Still from 'The Flying House' featuring a man behind some machinery‘The Flying House’ is the last of the three ‘Dream of a rarebit fiend’  films Winsor McCay completed in 1921.

In this short the classic rarebit makes a woman dream that her man has made a flying machine out of their house. With their flying house they fly to the moon, where they’re almost swatted by a giant. When they run out of gas they circle in empty space until they’re hit by a rocket, and both fall down. At this point, of course, the woman awakes.

Compared to the other two Rarebit Fiend films, ‘Bug Vaudeville‘ and ‘The Pet‘, this cartoon uses a lot of dialogue, both in balloons and in title cards. Moreover, there’s a lot of reverse and repeated animation – thus not all movements are too convincing. Although the story does not quite delivers what it promises, it contains a few good gags. And, as always, both McCay’s drawing style and command of perspective are top notch. Especially the shots of the house flying are very impressive.

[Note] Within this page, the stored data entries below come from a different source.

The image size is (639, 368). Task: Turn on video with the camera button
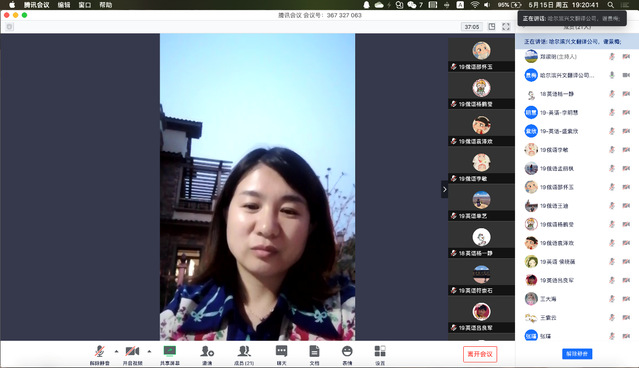pyautogui.click(x=132, y=354)
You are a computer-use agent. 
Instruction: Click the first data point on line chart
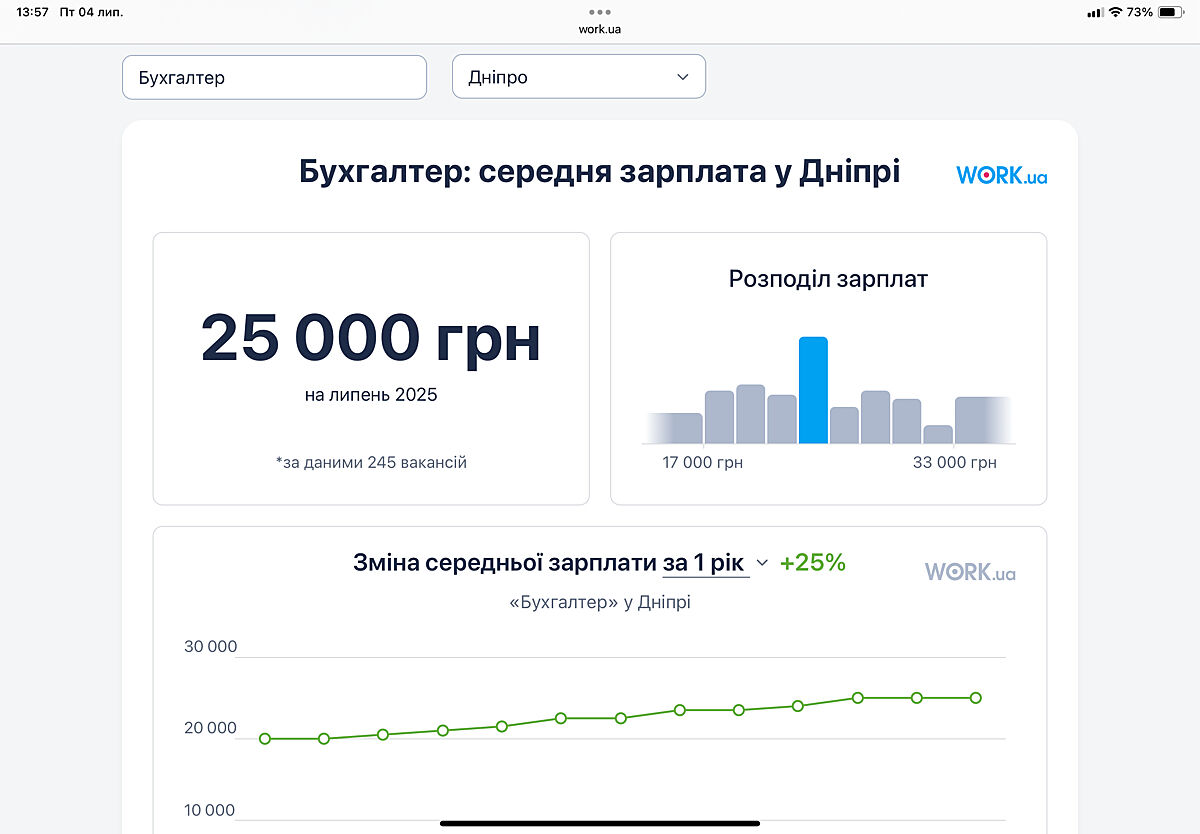coord(265,739)
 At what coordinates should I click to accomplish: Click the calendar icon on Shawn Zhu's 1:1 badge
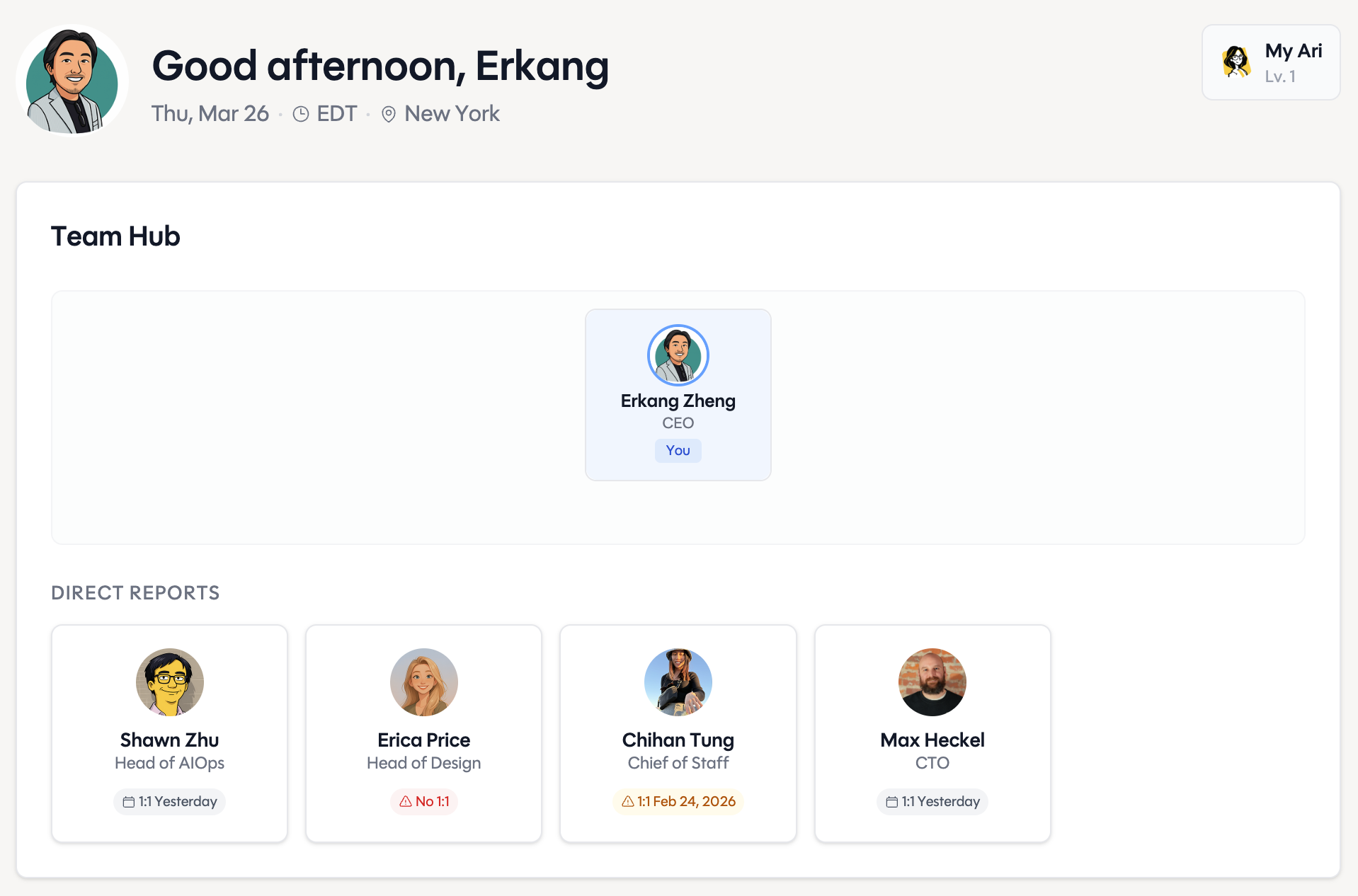tap(129, 801)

Yet the film’s most stunning sequence is when the house leaves earth to fly to the moon. In one convincingly realistic shot we see the earth rotating, the moon appearing behind it and growing larger, while the house flies towards us, orbiting the earth. This is by all means  a spectacular piece of animation, especially because it was done 37 years before the space age. McCay clearly and understandably was proud of this sequence, and so he announces it with a title card.

Unfortunately, ‘The Flying House’ was to be Winsor McCay’s last completed film. His legacy is formidable, and he undoubtedly belongs to the best and most imaginative animators/animation directors of all time.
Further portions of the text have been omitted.